● About this task
Each line that includes the word "column" should be copied from the records.

● Data
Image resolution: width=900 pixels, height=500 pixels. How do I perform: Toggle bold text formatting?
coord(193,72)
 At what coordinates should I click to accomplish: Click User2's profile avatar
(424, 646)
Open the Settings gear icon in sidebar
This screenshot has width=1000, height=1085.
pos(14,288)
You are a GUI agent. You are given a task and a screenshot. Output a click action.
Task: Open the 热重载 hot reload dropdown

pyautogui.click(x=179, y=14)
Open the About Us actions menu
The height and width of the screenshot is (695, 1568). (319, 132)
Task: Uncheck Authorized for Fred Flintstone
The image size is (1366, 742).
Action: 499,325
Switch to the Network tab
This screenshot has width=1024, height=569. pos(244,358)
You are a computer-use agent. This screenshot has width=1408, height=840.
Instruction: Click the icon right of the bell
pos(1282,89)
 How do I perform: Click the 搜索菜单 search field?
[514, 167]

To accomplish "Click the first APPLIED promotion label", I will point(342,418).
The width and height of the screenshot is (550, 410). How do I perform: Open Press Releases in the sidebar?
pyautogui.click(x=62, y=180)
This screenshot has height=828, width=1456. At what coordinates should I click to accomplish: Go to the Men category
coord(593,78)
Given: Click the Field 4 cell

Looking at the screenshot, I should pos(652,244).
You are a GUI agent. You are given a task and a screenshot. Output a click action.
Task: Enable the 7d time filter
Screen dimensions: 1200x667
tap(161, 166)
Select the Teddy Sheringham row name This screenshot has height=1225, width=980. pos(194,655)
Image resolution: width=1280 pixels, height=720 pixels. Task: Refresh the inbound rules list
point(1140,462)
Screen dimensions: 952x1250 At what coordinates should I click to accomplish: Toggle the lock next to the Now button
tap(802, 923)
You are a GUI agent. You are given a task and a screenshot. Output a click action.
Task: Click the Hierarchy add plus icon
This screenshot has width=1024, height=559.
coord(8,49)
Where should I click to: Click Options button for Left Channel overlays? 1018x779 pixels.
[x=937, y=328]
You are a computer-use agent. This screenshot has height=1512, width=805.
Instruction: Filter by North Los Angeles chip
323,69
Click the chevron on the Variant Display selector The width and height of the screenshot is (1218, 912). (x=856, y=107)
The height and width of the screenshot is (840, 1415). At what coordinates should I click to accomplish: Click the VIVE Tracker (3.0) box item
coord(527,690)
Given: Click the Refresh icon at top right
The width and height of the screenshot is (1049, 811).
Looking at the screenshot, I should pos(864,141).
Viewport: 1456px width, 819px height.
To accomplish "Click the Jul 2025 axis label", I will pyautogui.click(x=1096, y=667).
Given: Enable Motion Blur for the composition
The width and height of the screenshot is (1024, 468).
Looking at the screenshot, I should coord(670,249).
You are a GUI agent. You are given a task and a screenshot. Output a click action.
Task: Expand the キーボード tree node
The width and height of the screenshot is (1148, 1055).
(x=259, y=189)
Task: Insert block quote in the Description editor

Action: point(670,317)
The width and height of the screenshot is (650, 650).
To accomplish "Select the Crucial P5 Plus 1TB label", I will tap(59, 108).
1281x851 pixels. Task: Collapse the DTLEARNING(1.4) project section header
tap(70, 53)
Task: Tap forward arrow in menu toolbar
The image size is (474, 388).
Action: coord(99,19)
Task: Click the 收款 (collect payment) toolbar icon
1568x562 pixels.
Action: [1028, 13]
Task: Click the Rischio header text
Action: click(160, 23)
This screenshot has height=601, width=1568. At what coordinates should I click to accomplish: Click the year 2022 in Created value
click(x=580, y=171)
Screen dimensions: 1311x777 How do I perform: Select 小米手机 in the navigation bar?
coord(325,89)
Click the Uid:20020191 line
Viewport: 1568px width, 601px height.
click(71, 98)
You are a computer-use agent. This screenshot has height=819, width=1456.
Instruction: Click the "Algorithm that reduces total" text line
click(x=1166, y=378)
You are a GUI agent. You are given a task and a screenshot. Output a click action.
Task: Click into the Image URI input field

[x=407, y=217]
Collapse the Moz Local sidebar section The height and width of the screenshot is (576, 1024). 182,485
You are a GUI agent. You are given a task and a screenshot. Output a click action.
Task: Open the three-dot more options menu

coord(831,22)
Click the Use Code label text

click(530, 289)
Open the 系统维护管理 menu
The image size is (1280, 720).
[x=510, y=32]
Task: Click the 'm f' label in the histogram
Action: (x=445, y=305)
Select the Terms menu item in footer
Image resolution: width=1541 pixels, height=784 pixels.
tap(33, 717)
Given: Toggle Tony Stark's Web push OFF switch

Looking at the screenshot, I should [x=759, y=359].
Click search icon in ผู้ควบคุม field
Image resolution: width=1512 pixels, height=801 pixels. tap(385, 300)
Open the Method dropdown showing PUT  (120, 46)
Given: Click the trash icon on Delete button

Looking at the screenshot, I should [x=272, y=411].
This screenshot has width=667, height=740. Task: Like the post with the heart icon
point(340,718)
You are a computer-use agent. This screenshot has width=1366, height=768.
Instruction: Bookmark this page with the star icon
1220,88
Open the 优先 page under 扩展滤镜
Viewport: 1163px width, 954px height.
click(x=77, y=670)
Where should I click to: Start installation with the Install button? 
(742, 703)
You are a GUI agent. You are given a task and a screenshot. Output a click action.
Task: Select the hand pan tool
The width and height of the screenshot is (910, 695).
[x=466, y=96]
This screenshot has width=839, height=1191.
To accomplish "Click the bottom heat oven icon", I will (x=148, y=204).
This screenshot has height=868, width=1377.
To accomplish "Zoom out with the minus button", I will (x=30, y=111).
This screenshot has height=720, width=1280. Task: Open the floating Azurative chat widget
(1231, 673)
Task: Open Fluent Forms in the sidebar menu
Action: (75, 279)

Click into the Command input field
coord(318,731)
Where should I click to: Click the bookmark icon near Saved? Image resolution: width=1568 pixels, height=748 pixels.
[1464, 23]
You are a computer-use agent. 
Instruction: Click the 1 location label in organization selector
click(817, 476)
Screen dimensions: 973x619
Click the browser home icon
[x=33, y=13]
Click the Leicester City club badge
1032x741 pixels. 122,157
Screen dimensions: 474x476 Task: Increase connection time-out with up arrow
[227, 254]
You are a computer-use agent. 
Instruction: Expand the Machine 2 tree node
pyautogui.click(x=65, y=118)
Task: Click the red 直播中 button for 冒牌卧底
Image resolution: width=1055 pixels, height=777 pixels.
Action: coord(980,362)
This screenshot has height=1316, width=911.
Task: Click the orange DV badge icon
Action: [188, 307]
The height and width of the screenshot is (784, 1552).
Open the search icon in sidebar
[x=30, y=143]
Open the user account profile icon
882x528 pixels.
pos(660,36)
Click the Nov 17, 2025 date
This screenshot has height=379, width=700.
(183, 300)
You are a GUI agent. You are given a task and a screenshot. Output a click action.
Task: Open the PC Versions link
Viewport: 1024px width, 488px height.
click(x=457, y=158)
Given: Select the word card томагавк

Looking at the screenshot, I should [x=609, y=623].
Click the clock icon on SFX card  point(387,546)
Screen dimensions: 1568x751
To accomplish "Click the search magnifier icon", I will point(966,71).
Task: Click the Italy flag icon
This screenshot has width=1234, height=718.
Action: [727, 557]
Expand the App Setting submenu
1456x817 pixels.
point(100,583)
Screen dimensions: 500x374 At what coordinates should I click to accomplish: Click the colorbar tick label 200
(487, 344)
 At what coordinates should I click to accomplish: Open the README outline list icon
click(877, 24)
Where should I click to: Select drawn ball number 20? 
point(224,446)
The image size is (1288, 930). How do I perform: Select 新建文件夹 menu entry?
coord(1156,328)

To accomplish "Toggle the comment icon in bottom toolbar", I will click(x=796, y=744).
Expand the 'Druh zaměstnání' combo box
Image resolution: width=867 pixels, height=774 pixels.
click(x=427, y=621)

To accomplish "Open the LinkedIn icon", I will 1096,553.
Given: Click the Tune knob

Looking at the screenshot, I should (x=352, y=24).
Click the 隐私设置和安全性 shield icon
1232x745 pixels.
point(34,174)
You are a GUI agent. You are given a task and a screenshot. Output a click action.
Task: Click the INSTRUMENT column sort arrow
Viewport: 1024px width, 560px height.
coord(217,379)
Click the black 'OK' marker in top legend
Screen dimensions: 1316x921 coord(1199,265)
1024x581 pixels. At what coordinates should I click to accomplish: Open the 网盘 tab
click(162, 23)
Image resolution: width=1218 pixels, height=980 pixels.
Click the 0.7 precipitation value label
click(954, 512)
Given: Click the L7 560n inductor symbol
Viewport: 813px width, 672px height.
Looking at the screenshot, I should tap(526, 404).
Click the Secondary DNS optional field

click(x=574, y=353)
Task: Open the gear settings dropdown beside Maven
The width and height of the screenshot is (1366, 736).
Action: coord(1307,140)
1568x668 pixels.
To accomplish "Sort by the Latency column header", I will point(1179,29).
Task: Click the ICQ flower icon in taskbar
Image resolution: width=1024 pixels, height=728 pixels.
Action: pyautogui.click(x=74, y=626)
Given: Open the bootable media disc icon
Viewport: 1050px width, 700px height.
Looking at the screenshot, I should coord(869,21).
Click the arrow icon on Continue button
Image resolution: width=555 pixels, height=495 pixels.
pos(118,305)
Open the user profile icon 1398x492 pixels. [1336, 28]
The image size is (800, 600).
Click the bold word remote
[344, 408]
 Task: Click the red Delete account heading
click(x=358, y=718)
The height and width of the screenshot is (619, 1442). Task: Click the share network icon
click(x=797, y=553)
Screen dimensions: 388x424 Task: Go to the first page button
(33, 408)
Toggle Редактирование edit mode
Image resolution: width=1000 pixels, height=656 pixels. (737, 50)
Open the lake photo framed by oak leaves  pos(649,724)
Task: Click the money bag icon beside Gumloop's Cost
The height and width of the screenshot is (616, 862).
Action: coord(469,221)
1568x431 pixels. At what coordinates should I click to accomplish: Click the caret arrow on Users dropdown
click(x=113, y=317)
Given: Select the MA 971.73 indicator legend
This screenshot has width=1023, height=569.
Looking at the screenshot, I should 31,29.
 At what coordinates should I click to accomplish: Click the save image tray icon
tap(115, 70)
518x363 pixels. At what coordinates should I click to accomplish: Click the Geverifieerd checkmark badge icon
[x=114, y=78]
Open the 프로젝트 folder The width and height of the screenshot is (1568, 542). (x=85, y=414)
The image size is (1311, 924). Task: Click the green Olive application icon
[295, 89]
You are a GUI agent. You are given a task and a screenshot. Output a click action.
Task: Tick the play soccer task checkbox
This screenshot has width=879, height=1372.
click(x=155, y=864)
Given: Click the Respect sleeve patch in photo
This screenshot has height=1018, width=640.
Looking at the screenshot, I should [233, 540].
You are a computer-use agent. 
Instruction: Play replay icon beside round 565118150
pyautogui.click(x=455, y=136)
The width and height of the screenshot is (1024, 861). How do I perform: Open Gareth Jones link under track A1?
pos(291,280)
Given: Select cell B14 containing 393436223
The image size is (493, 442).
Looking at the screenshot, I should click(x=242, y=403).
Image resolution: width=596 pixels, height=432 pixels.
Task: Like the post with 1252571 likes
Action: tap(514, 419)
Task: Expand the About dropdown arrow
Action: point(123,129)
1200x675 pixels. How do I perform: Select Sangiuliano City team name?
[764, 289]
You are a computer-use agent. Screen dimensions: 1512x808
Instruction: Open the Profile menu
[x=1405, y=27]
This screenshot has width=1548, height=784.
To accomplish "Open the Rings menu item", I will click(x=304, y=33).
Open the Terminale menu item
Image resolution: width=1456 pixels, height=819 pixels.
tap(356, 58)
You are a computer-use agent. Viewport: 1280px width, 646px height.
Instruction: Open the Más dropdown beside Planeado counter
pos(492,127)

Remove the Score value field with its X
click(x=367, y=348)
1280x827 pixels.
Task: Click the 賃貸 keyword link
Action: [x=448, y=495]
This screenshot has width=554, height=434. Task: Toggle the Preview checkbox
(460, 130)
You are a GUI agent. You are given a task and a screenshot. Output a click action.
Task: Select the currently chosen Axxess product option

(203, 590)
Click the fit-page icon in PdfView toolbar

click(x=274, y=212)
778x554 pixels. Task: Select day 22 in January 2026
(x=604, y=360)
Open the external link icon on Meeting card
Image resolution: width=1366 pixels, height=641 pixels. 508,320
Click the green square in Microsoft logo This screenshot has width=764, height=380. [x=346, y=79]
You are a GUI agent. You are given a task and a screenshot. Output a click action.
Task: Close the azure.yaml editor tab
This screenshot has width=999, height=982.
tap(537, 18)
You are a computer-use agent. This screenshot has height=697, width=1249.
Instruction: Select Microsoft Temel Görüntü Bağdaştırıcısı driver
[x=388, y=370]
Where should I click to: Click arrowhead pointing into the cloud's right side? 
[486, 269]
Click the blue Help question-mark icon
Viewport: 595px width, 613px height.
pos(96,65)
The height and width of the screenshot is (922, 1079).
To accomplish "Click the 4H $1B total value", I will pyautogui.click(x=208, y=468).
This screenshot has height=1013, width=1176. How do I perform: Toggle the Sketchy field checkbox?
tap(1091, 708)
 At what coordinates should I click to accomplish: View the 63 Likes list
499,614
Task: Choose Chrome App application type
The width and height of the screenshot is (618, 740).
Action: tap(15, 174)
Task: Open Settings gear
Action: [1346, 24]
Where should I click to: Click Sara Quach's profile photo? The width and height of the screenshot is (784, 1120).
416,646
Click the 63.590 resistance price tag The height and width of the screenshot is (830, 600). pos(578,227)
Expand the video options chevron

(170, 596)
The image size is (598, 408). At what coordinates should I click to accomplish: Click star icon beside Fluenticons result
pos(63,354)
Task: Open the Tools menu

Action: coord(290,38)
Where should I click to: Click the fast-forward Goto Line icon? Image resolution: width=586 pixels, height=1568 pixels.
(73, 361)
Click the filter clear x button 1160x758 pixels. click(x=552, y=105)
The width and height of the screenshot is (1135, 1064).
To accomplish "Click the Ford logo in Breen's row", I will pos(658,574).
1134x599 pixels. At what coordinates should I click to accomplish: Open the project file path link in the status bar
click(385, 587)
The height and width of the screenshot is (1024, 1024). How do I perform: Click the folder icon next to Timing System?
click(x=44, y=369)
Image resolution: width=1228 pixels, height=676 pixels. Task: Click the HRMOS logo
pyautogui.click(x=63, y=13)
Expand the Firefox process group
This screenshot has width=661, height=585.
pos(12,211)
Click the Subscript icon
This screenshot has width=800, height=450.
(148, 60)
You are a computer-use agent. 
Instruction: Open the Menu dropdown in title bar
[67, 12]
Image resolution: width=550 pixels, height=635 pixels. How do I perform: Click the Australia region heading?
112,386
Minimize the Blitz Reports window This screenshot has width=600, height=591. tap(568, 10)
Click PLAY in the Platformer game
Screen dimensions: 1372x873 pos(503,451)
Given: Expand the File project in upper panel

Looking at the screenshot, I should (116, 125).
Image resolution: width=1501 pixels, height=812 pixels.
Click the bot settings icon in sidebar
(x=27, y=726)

● Solution to this problem
Task: Click the INSTRUMENT column sort arrow
To accomplish "Sort by the Latency column header", I will point(1179,29).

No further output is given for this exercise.